[SPOILER WARNING: The following review contains SPOILERS for both the Injustice: Gods Among Us video game and the tie-in comics.]
Another world. Another time. The Joker put his theory that one bad day could tarnish even the most sterling of souls to the test. The end result was the destruction of Metropolis and the death of Lois Lane and her unborn child. The Joker’s victory was short-lived, however, and he laughed his last laugh as Superman gave in to rage and killed him.
For five years, Superman attempted to build a better world. As ally upon ally turned against him and more freedoms were sacrificed in the name of security, Superman became a tyrant. In a desperate gambit, Batman – leader of the Insurgency that rose to fight Superman – made contact with the Justice League of another world and recruited their heroes to help him bring down Superman and the Regime formed by the heroes and villains who supported the new world order.
Now, Superman is imprisoned and Batman is turning his attention to rebuilding society. Yet other powers seek to shape the chaos to their own designs and one of them has set their sights on Batman’s most loyal follower – Harley Quinn!
The most remarkable thing about this first chapter of Injustice 2 is how accessible it is to new readers. True, they may miss the little gags like why Harley is living in The Arrowcave and calling it The Quiver but the meat of the story is dished out smoothly. The opening talk between Bruce and Clark establishes the basics of the setting and the following scenes with Batman and Harley subtly showcase just how much this world has changed from the standard DC Universe that Harley Quinn has partnered-up with Batman. Such is Tom Taylor’s skill as a writer that he can manage this while delivering some hilarious Harley Quinn patter.
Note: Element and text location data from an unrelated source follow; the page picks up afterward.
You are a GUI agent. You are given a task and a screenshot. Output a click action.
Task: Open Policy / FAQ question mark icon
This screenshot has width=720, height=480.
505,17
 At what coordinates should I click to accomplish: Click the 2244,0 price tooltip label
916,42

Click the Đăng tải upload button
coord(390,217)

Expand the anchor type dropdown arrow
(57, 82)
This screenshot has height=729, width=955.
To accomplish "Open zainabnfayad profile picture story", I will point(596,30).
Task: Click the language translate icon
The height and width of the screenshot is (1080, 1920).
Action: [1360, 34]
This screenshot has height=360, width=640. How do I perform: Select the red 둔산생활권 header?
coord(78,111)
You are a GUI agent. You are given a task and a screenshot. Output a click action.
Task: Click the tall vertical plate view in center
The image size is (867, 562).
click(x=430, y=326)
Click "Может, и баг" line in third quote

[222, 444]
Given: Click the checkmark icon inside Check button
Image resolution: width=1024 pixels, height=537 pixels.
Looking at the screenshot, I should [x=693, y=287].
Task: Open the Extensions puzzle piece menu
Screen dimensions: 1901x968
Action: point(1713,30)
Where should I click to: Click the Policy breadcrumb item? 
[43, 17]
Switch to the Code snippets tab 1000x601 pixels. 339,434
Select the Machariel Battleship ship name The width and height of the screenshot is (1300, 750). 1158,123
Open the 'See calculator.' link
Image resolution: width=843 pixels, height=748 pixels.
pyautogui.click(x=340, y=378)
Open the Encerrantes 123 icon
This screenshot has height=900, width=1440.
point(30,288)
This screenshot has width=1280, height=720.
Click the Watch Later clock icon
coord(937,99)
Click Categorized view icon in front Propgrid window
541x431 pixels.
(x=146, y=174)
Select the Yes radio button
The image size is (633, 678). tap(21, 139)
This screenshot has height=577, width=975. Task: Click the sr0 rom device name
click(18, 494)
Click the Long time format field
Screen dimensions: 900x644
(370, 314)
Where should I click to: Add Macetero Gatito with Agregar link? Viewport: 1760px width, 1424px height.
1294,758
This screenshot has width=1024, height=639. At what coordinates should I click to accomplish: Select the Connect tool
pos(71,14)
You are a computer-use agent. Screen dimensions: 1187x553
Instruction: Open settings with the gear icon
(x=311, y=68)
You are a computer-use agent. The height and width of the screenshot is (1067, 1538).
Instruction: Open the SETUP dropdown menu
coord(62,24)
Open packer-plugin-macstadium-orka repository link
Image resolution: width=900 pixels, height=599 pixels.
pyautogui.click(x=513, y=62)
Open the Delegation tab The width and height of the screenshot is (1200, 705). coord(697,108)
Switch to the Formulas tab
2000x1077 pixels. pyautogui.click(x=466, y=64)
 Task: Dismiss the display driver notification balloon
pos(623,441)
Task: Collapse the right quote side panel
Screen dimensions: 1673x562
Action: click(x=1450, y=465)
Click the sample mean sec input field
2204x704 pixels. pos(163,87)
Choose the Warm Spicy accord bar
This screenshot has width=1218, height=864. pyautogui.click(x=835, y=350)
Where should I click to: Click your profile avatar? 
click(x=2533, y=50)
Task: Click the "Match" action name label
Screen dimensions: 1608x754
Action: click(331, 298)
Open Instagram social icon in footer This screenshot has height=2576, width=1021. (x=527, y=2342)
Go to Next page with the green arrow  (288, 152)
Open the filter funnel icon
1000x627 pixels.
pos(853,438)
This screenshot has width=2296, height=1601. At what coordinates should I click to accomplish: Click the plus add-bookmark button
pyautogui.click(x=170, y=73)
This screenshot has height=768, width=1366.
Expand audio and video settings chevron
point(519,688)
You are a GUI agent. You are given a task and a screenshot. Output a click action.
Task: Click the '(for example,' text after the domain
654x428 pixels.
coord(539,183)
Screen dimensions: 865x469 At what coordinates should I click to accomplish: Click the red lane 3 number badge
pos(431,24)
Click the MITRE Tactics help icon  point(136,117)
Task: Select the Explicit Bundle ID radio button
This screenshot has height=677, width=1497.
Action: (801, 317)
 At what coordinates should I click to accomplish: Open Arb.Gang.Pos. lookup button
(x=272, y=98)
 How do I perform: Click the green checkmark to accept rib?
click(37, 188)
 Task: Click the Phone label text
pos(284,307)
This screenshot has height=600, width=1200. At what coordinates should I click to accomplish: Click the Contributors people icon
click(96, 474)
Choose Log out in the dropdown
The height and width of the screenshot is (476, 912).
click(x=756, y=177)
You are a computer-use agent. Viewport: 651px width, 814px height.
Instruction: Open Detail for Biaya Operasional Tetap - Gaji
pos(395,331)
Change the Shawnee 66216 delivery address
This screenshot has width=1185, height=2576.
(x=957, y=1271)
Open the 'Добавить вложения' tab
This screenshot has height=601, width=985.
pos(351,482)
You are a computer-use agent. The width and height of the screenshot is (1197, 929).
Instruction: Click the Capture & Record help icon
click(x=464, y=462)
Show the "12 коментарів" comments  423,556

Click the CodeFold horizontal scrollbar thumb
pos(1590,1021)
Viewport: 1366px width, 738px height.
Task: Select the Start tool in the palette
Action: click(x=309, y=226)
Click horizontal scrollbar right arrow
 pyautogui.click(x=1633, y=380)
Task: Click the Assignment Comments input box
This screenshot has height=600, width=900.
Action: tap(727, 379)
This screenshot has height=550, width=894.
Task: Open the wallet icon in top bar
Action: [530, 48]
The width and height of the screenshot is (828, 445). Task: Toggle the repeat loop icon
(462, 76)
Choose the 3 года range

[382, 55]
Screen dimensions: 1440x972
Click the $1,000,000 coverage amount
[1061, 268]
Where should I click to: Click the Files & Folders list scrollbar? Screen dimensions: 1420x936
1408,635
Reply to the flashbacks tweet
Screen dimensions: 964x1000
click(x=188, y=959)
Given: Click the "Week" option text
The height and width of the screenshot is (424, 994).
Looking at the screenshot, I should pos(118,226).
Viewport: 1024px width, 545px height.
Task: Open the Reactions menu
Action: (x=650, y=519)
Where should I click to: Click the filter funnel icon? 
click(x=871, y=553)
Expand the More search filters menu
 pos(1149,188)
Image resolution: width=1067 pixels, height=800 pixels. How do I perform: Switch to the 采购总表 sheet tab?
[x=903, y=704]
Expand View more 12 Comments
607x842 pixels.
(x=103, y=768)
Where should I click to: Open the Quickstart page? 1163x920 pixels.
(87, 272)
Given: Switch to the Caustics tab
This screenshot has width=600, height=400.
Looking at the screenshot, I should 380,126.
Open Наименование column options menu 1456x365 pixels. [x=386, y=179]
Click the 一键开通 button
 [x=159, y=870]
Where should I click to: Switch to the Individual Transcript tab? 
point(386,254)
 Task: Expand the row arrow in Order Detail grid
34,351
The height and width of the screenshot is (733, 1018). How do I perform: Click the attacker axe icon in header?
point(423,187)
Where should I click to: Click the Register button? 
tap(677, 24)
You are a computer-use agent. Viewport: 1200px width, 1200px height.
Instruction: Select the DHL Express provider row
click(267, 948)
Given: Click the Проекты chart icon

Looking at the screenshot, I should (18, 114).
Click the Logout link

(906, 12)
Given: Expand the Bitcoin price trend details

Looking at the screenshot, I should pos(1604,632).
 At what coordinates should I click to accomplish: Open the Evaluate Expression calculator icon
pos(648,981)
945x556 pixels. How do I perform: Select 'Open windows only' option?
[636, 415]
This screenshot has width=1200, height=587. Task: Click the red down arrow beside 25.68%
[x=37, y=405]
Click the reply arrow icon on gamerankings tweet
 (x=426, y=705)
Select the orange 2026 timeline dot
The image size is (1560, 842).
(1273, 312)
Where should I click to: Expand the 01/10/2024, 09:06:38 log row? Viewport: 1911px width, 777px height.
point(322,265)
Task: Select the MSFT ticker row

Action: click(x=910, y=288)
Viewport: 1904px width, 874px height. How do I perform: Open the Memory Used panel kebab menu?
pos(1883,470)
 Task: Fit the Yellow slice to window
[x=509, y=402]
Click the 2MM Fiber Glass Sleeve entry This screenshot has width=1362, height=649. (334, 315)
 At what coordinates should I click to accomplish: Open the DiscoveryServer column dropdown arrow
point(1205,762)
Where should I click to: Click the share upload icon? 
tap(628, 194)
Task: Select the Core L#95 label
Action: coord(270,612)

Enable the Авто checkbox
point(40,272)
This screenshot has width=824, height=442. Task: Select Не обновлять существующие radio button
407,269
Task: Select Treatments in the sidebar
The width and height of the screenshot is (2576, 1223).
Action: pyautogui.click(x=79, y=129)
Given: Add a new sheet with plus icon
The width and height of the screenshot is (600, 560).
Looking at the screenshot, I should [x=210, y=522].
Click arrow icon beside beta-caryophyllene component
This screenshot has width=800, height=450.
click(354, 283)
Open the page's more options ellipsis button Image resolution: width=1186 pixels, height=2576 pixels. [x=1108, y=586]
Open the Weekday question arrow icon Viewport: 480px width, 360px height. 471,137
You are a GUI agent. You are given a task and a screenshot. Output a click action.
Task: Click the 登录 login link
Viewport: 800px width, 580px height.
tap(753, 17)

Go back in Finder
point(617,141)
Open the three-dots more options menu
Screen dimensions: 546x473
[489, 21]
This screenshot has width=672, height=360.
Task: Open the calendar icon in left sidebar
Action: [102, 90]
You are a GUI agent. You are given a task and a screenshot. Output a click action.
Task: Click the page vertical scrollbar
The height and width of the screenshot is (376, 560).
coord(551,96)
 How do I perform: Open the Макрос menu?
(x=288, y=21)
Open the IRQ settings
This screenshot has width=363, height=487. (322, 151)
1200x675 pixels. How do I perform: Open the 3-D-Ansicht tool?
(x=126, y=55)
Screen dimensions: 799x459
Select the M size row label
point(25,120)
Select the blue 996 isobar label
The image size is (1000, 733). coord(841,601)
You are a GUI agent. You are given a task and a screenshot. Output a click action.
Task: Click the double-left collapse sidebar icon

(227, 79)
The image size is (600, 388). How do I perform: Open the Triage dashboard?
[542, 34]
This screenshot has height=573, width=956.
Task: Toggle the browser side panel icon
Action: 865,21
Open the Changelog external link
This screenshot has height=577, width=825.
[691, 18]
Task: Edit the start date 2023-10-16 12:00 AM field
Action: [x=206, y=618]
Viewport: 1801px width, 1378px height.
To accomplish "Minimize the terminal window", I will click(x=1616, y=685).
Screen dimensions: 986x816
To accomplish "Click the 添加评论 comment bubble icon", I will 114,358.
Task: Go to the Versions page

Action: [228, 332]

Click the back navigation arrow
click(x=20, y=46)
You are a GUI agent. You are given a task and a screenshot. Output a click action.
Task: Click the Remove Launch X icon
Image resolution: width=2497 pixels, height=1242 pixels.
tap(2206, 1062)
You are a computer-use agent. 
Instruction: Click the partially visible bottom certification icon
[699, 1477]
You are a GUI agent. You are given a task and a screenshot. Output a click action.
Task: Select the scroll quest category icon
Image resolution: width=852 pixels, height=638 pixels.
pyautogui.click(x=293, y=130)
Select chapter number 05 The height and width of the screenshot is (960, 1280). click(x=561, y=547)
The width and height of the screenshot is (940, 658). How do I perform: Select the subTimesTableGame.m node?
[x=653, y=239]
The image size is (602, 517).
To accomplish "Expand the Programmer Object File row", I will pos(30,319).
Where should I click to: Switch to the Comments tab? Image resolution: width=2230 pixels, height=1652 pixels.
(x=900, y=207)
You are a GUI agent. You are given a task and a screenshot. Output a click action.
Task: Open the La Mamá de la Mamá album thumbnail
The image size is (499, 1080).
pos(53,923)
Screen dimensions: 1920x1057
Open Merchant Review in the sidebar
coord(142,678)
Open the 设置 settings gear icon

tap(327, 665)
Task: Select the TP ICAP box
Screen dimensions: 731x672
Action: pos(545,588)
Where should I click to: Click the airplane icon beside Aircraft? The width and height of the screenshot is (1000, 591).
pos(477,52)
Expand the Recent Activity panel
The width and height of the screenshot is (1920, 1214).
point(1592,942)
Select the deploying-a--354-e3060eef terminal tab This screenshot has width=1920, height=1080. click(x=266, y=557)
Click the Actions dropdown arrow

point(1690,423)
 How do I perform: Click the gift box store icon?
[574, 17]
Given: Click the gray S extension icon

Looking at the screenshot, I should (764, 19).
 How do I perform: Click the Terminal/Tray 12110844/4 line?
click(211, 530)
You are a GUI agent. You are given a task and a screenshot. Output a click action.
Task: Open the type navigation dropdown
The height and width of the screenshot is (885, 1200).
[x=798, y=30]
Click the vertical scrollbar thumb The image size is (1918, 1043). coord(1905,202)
The artists of the original Injustice: Gods Among Us comic have returned along with Taylor and their work is in similarly fine form. Bruno Redondo is a fantastic and varied artist, equally capable of depicting the stoic Batman and animated Harley Quinn in the same panel while having them seem to occupy the same space. Juan Albarran’s inks find the perfect balance between enhancing and shading and colorist Rex Lokus finds the perfect shade for every situation.
I’d still suggest tracking down the original comics and playing the game before picking Injustice 2 up. It -is- a sequel, after all. Despite this, you could pick this book up and read it without needing much in the way of explanation and still find it enjoyable.